(Foto: Agencias)
Ronald Acuña Jr. anotó con facilidad desde la tercera base para Venezuela en el Clásico Mundial de béisbol, y cerca de media docena de sus compañeros saltaron por encima de la barandilla de la cueva para iniciar una celebración.
Era un juego 1-0. En la primera entrada. No importaba.
“Para nuestra gente, el béisbol es alegría. Hoy es alegría. Hoy no se trata de nada más”, comentó Jessalyn Suárez, administradora de oficina de Miami.
Suárez era como muchos otros fanáticoss venezolanos el viernes: llevaba la camiseta de su equipo, la bandera de su país anudada sin apretar alrededor del cuello, el esquema de colores amarillo-azul-rojo del país pintado en su rostro y en el de algunos de sus amigos.
Los inusuales tiempos políticos no parecían importar. El estadio estaba quizá lleno en un tercio para el Venezuela-Países Bajos, con la abrumadora mayoría de los aficionados alentando a la Vinotinto.
Miles de venezolanos se presentaron el viernes para ver jugar a su selección en suelo de Estados Unidos, dos meses después de que fuerzas estadounidenses ejecutaran una operación militar en Venezuela para capturar al líder depuesto Nicolás Maduro y llevarlo a Nueva York para que enfrentara cargos de narcotráfico.
Jesús Otero, un operador retirado de maquinaria pesada de la cercana Hialeah, manifestó mientras observaba la práctica de bateo: “Nadie está pensando en él hoy. No está aquí”.
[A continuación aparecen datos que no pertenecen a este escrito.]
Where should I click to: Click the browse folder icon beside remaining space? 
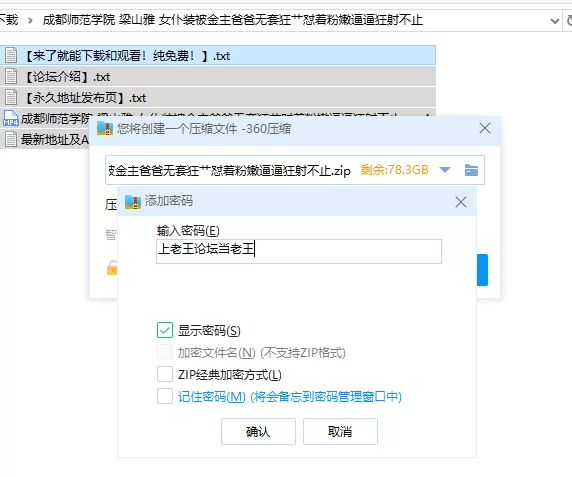[x=471, y=170]
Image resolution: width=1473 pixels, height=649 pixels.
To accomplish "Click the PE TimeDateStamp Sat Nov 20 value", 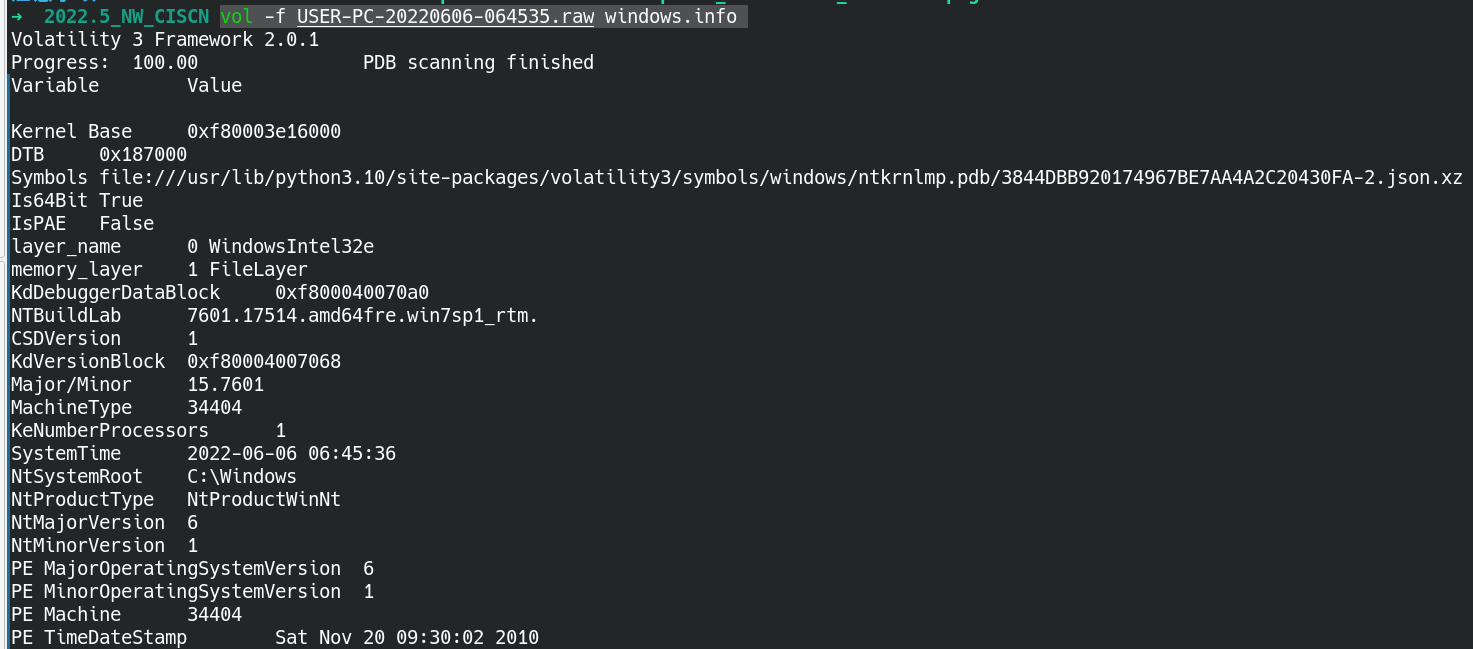I will pyautogui.click(x=407, y=637).
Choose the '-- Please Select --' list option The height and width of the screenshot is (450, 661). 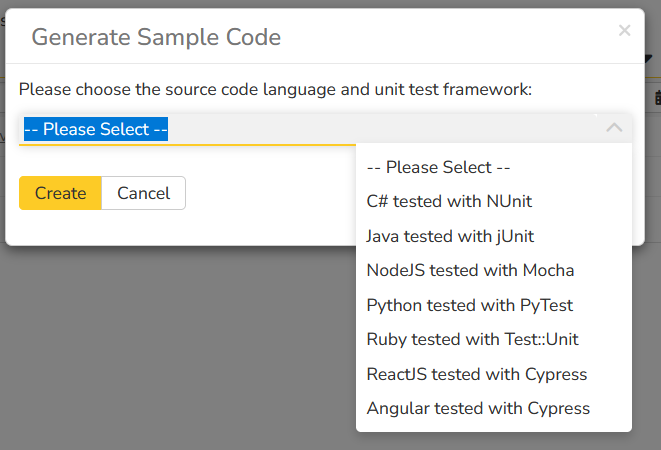pyautogui.click(x=439, y=167)
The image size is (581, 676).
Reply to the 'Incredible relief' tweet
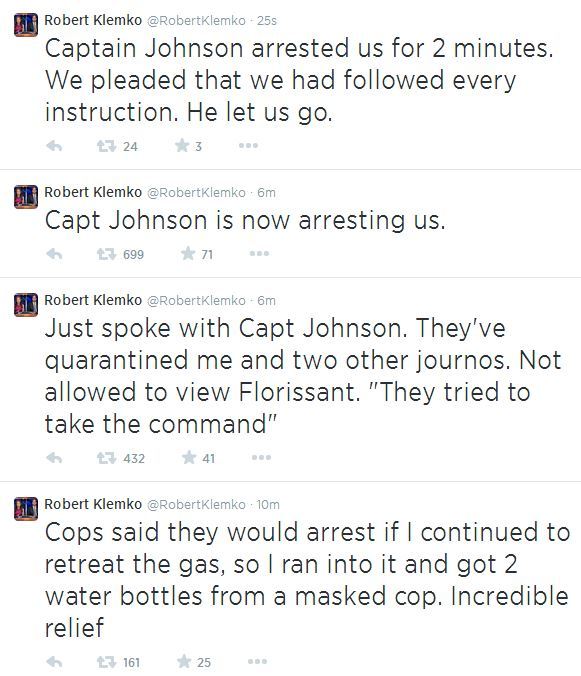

En la multitud había algunas gorras y camisetas de Países Bajos, pero en su mayor parte, la fiesta era muy latina.
A las 10:30 de la mañana afuera del estadio, más de 90 minutos antes del primer lanzamiento, los aficionados llegaron mientras la música de Elsen Pro, Bacilos y Carlos Vives retumbaba en enormes altavoces. En una gasolinera al otro lado de la calle, frente a uno de los estacionamientos, alguien vendía camisetas, gorras y banderas de Venezuela, todo guardado en un par de bolsas de lona que servían como vitrinas.
Adentro, los aficionados aplaudieron desde el primer lanzamiento. Muchos tenían sus teléfonos afuera para grabar en video la presentación del equipo, registrando lo que se mostraba en la enorme pantalla del jardín central. La grada alta estaba casi completamente vacía, pero la grada baja —especialmente del lado de la tercera base, donde estaba el dugout de Venezuela— estaba muy animada.
“Los aficionados venezolanos al béisbol están muy motivados e involucrados con todo lo que pasa con el equipo”, comentó Nelson Zurita, un venezolano que vive en Chile pero voló a Miami para el torneo. “Están al tanto de cada movimiento en la antesala del Clásico. El país siempre estará enfocado en el deporte, pero especialmente en el béisbol. … Los jugadores no quieren mezclar la política con el béisbol, pero el país los respalda por completo”.
No había señales de protestas afuera del estadio el viernes por la tarde; había presencia de agentes de policía y alguaciles, pero eso parecía deberse en gran medida a razones habituales de seguridad y control del tráfico. Los aficionados pasaban por los controles normales de boletos y revisiones de bolsos que se aplican en los juegos de los Marlins de Miami y en otros eventos en el estadio.
Los organizadores del torneo dijeron que el juego nocturno del viernes entre Nicaragua y República Dominicana se encaminaba a agotarse.
“La presencia de este equipo brinda algo de alivio del estrés político cotidiano. En cambio, el énfasis está en el Clásico”, expresó Zurita. “El béisbol insufla nueva vida”.